How can the international community address the challenge of negotiating sustainability? At venues from the UN Millennium Summit to the recently concluded Ministerial Session of the World Trade Organization, many have identified capacity building as critically important in the struggle to ensure sustainability. In the context of MEAs, capacity building for negotiators is a high priority, especially among developing countries. However, building the capacity of negotiators to design efficient, effective, and fair agreements is necessary, but not sufficient.

What else must negotiators do better? Should they seek more rapid consensus on these pressing global problems? Or should they concentrate on advancing traditional views of national interest through international environmental negotiations? The lesson from these negotiations since the 1992 Earth Summit is clear: a new paradigm is needed to guide the diplomacy of sustainability. This new paradigm identifies national interest with a shared vision of global sustainability that crosses traditional diplomatic and sectoral lines. For most negotiators, however, employing the new paradigm will require training to understand the linkages so critical to the diplomacy of sustainability.
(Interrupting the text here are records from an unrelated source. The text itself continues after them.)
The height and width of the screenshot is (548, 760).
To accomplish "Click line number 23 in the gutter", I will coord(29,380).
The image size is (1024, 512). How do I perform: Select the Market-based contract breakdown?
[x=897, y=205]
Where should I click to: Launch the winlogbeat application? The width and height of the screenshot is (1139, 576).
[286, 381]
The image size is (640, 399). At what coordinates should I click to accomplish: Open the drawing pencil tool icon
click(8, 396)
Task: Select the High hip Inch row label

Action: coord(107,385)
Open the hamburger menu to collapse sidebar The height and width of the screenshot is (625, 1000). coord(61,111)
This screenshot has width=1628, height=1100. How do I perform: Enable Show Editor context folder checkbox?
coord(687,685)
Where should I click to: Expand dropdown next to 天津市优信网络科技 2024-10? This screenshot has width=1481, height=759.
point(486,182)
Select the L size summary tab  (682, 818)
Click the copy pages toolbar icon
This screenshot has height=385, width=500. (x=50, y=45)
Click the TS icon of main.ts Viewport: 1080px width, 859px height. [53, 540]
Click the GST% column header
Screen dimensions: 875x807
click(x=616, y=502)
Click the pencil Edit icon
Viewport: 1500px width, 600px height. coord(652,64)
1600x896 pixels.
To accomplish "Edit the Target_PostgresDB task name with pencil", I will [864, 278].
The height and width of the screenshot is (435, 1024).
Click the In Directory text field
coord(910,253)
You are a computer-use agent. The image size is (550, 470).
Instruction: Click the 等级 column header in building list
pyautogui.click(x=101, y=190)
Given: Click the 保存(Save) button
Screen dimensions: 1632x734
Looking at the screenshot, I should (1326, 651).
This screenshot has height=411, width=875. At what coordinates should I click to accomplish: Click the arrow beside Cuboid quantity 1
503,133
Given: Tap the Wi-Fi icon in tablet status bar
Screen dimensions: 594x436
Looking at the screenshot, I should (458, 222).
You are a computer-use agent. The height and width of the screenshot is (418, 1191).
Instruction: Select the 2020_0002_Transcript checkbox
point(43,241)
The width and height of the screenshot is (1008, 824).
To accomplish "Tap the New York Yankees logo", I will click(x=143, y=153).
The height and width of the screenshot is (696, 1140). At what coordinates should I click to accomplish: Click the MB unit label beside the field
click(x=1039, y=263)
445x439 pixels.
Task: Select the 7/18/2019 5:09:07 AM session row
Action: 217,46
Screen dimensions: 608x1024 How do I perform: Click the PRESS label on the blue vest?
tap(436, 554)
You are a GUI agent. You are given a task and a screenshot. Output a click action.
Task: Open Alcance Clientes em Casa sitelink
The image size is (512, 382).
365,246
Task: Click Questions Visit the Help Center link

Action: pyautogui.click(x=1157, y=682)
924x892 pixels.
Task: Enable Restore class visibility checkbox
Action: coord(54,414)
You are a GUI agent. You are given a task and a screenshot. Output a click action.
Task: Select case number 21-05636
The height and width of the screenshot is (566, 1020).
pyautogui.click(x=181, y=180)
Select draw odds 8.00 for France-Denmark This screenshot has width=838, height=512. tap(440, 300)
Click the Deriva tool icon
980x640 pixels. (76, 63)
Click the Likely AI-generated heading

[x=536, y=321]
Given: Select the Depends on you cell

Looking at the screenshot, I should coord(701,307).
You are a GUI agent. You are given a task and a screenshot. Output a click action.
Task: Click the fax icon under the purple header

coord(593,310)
A group at the UN University (Tokyo, Japan) is trying to advance the new paradigm of sustainability in international negotiations by exploring the synergies and highlighting the linkages among MEAs. The group will make specific recommendations to Rio +10, the September 2002 World Summit on Sustainable Development (Johannesburg, Republic of South Africa), on ways to implement this new paradigm. Recognizing that sustainability cannot be attained through negotiating on narrow issues or sectoral agreements, the group will propose a broader view: sustainability itself must become a central focus of international environmental negotiations and must be accompanied by a commitment to recognizing the linkages among international environmental and economic issues.

Kilaparti Ramakrishna

Kilaparti Ramakrishna is deputy director of The Woods Hole Research Center and participates in international negotiations on climate change, forests, and biodiversity.